[Collected data]
<<<<

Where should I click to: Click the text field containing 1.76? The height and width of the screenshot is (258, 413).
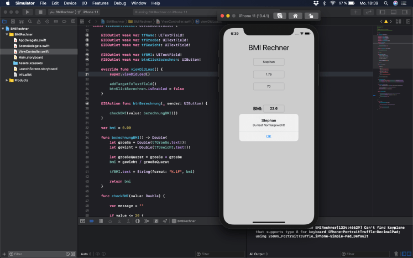269,74
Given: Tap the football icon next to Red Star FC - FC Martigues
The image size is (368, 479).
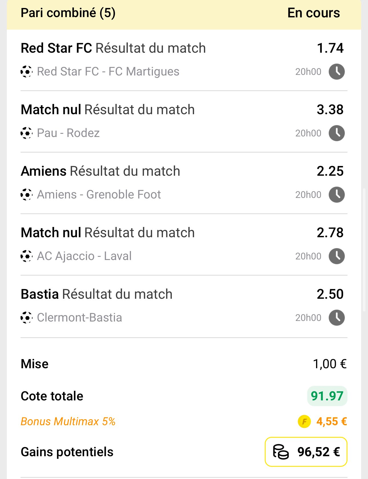Looking at the screenshot, I should coord(27,71).
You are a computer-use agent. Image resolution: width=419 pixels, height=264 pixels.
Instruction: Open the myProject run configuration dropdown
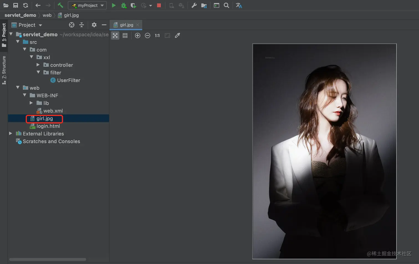[87, 5]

>>>>

Work item ::
Skip the pictures. Return exactly the lines from the one containing "You are a computer-use" through the end of the data above, both included, and nothing besides.

Expected answer ::
You are a computer-use agent. Image resolution: width=419 pixels, height=264 pixels.
Instruction: Open the myProject run configuration dropdown
[87, 5]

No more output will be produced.